Last Sunday we had lunch with our friends the McCallums – Dawn and Neil who founded Dry River and built it into the most amazingly successful company. Neil is one of the greatest wine makers I’ve ever met, I think, and he’s also very funny. Great company. Dawn’s a marriage celebrant and one of my biking mates – The Pinot Pedallers. One of the interesting things Neil said – and his knowledge is astounding – was that about three years ago he wrote an article predicting New Zealand would get into the mess it is in now with sauvignon blanc, especially in Marlborough. Now he predicts we will soon be in a similiar mess with pinot noir, particularly also in Marlborough and Central Otago.
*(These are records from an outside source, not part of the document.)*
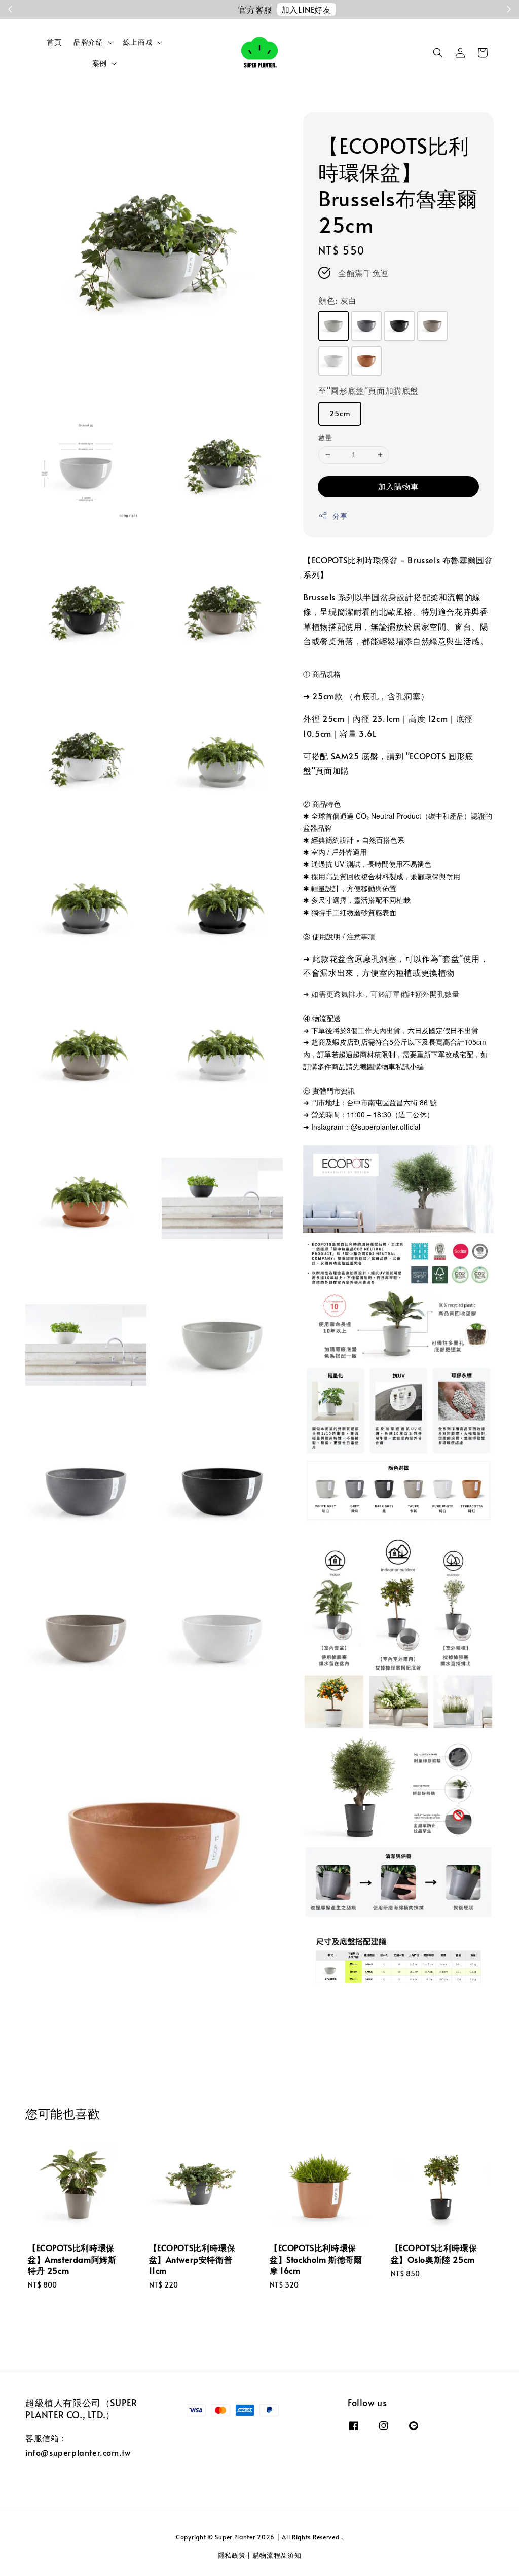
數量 (325, 437)
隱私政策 (232, 2555)
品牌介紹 (88, 42)
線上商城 (138, 42)
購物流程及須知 (277, 2555)
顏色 (337, 300)
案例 (99, 63)
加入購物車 (398, 486)
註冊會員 (338, 9)
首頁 (54, 42)
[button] (438, 53)
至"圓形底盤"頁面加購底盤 (368, 390)
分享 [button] (339, 516)
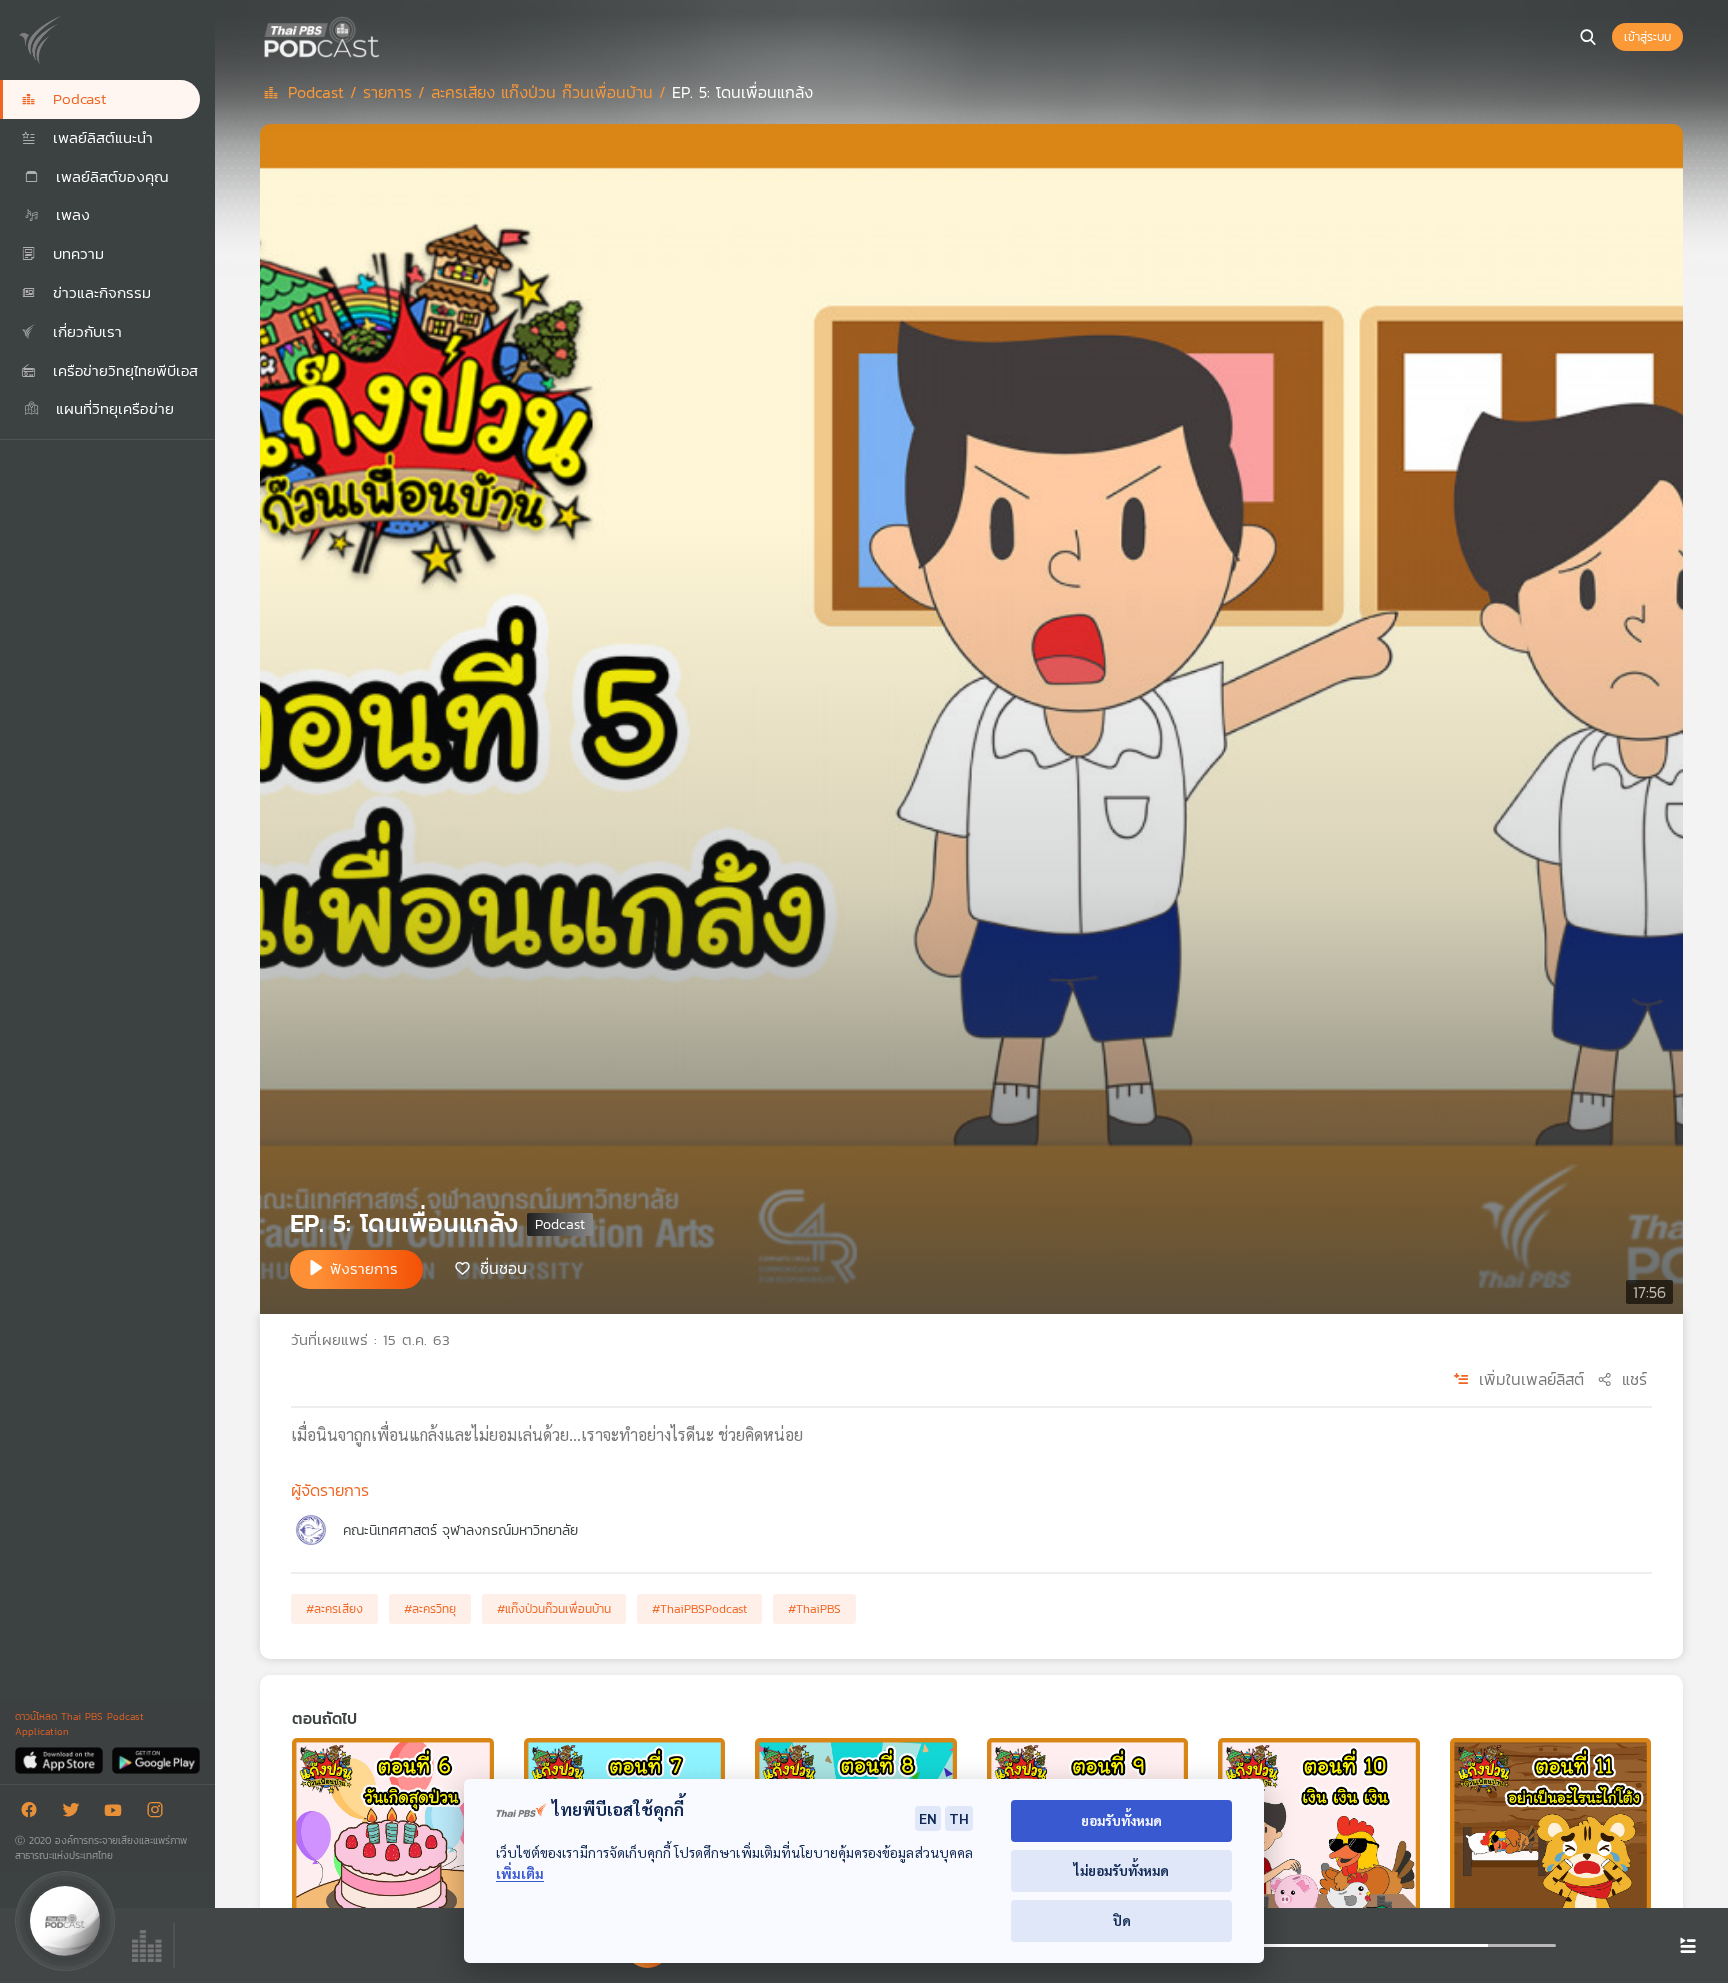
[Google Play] (155, 1759)
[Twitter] (76, 1813)
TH (959, 1818)
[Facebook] (34, 1813)
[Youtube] (118, 1813)
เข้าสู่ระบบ (1647, 37)
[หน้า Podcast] (385, 35)
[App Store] (60, 1759)
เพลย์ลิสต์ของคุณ (109, 176)
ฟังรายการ (364, 1268)
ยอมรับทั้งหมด (1121, 1820)
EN (928, 1818)
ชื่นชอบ (503, 1268)
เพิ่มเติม (520, 1873)
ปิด (1122, 1920)
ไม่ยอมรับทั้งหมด (1121, 1870)
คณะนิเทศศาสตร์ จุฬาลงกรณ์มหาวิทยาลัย (460, 1530)
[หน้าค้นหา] (1588, 37)
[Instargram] (160, 1813)
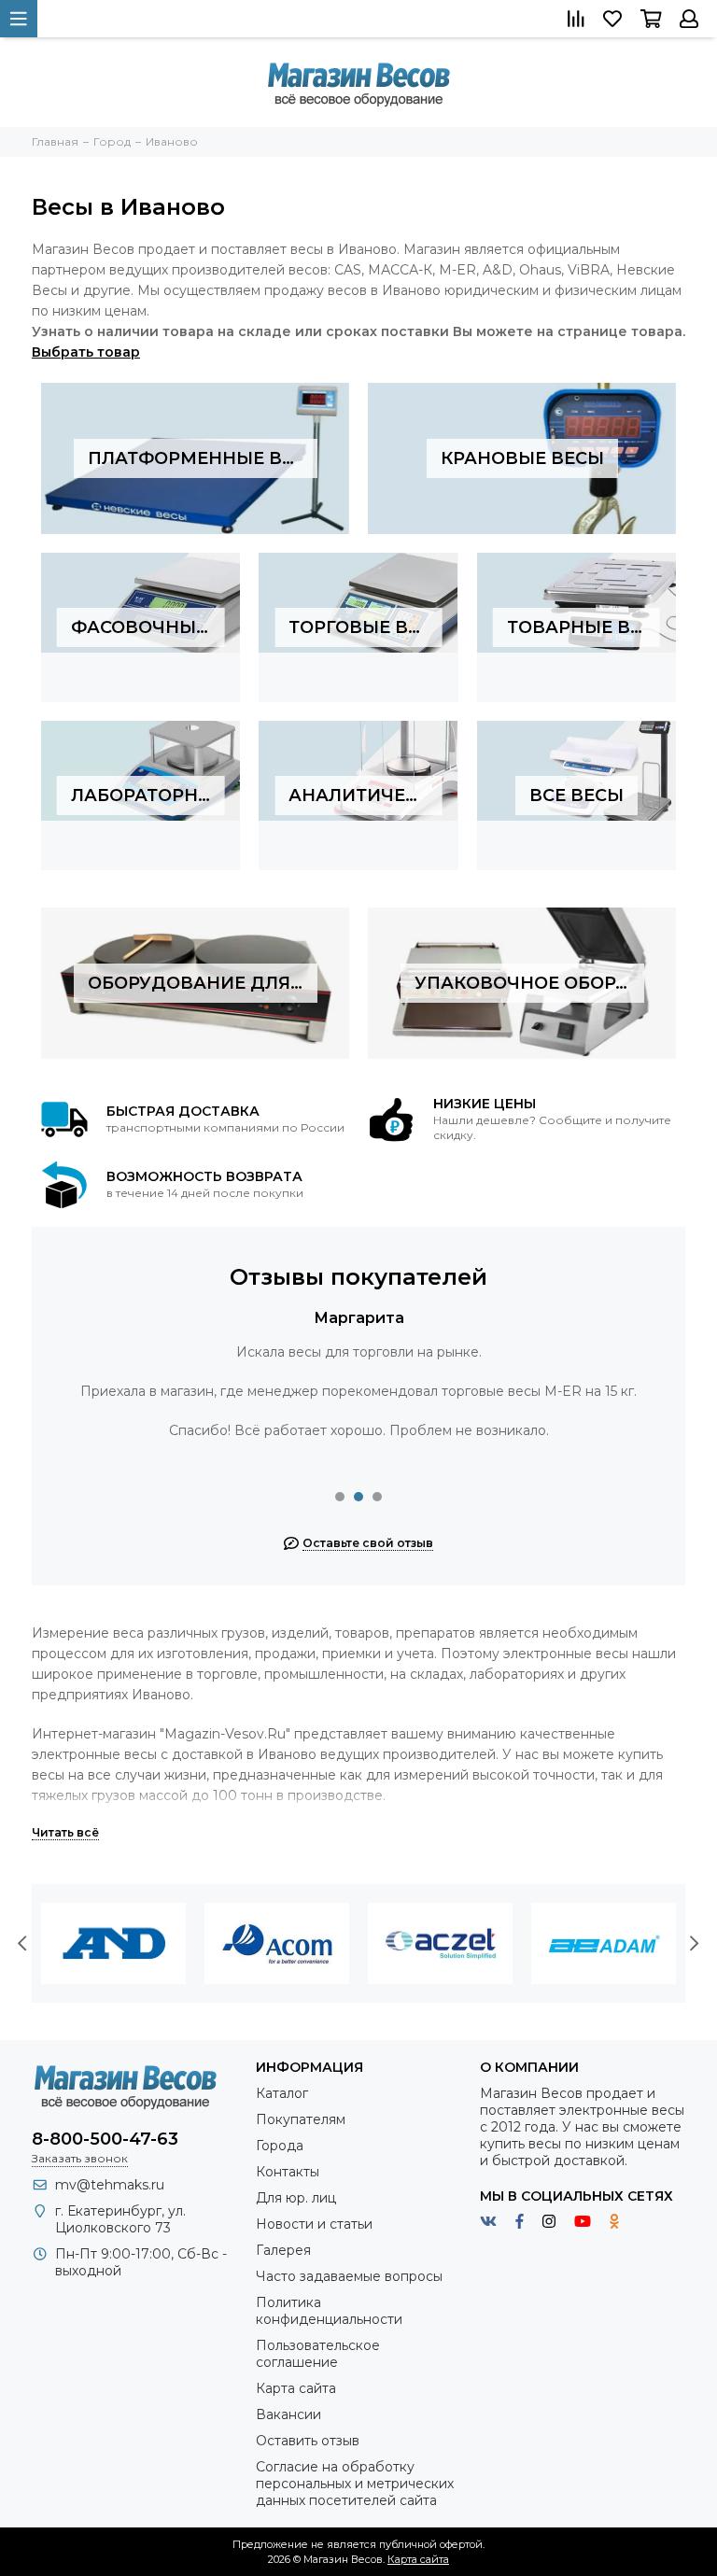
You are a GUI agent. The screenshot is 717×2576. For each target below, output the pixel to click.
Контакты (287, 2171)
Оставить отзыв (307, 2440)
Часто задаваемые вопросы (349, 2276)
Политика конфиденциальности (329, 2311)
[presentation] (22, 1944)
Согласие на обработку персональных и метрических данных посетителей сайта (355, 2483)
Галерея (283, 2250)
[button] (339, 1496)
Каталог (282, 2093)
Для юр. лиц (296, 2197)
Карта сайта (296, 2388)
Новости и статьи (314, 2224)
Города (279, 2145)
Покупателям (300, 2119)
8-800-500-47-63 (105, 2139)
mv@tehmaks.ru (109, 2184)
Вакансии (288, 2414)
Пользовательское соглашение (318, 2354)
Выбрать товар (86, 352)
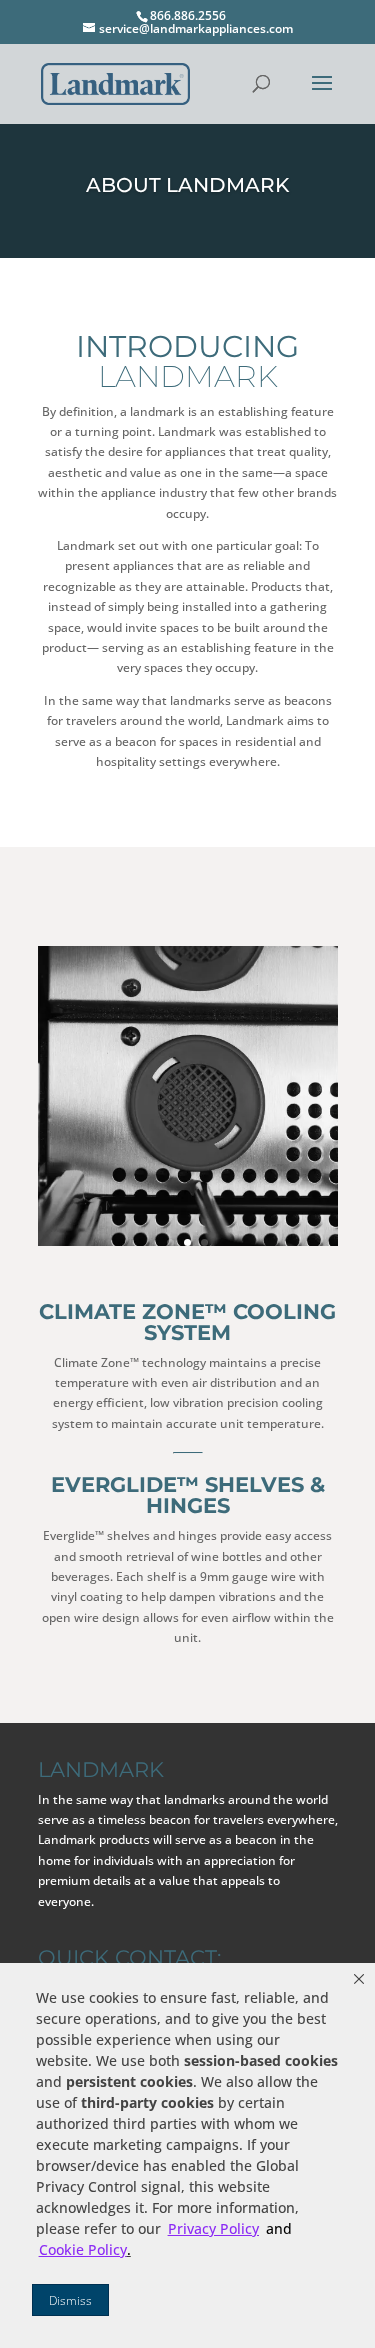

New Zealanders, unfortunately, are such band-wagon jumpers.
Which is why we are pleased we have stuck to our guns and our gut instincts, and stayed with just one primary label, (that is, have not pushed cheaper wine out there under a secondary label) kept our tonnage down (ie bunch-dropped), kept the quality high, and not sacrified quality for quantity. Despite the urgings of those who think they know best, we have not rushed out and found “a distributor”, but carried on quietly selling our wine by word of mouth, and it is solidly selling. There is nothing worse than a distributor mucking up and selling cheap, because you’ll never get the price back up again.
Anyway, all this preamble brings me to our other diversification – the Syrah, from the hot Rhone corner of the vineyard. The 2008 Syrah, which Martinborough’s other master winemaker, Larry McKenna helped us make (and I’d have to say, he’s also the best winemaker I’ve ever met – but let’s face it, I know so little about making wine I’m easy to impress), has now been in the barrels for 18 months. So last Saturday we began racking it off to aerate it a little and freshen it up. We saved some to drink and it is drinking just lovely. Quite full on the mouth when you first take it in, but holding its flavour well all the way down. A good hearty syrah, I’d say, which will mature very well. We left it in two tanks for a couple of days then pumped it back into the barrels, and it will go into bottles, barely (if at all) filtered, very soon. This is very exciting – we have six barrels of this to be released, probably in about late 2010, 2011.What a lovely colour!